Reputation: 895
I have a corpus of text documents, some of which will have a sequence of substrings. The first and last substrings are consistent, and mark the beginning and the end of the parts I want to replace. But, I would also like to delete/replace all substrings that exist between these first and last positions.

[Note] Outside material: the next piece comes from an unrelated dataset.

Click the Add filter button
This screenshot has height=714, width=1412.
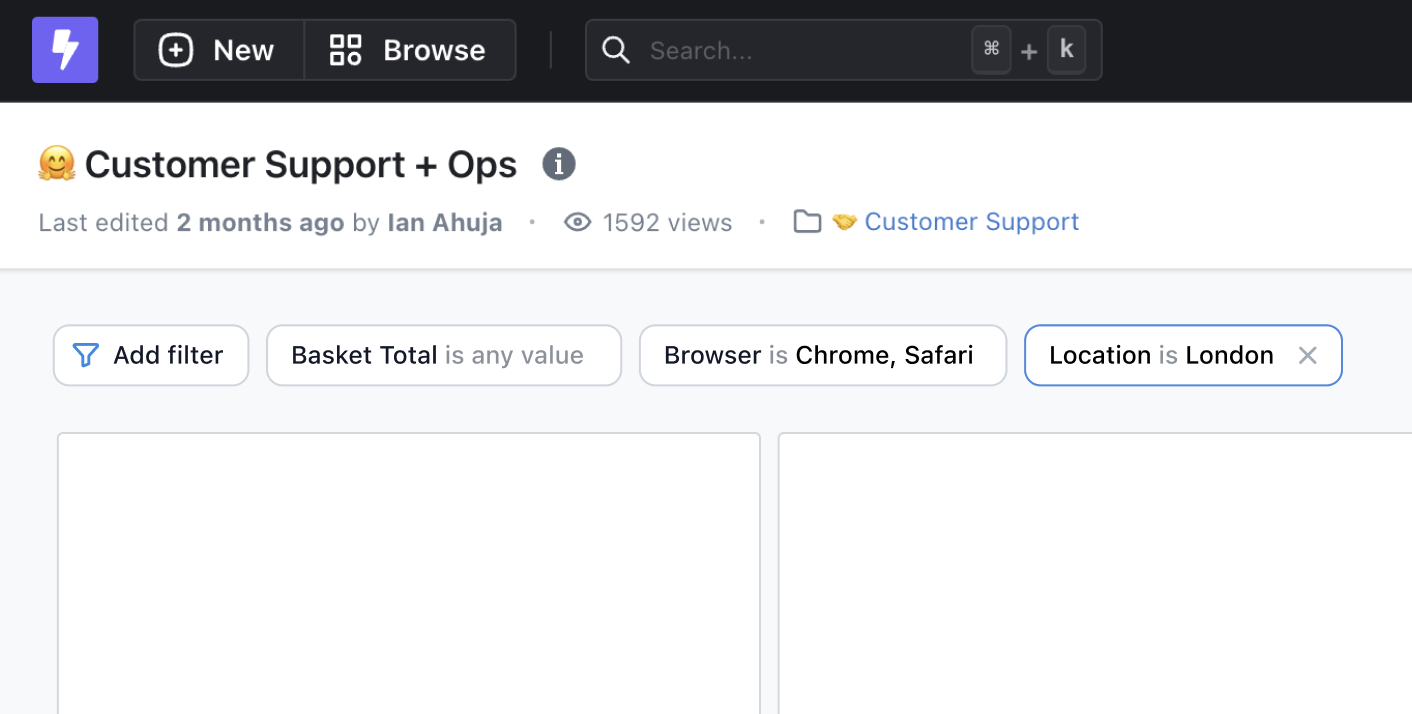(150, 355)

origSent = 'This is the sentence I am intending to edit'
Using the above as an example, how would I go about using 'the' as the start substring, and 'intending' as the end substring, deleting both in addition to the words that exist between them to make the following:
newSent = 'This is to edit'
Upvotes: 0
Views: 625
Reputation: 1749
I would do this:
s_list = origSent.split()
newSent = ' '.join(s_list[:s_list.index('the')] + s_list[s_list.index('intending')+1:])
Hope this helps.
Upvotes: 1
Reputation: 520948
You could use regex replacement here:
origSent = 'This is the sentence I am intending to edit'
newSent = re.sub(r'\bthe((?!\bthe\b).)*\bintending\b', '', origSent)
print(newSent)
This prints:
This is to edit
The "secret sauce" in the regex pattern is the tempered dot:
((?!\bthe\b).)*
This will consume all content which does not cross over another occurrence of the word the
. This prevents matching on some earlier the
before intending
, which we don't want to do.
Upvotes: 1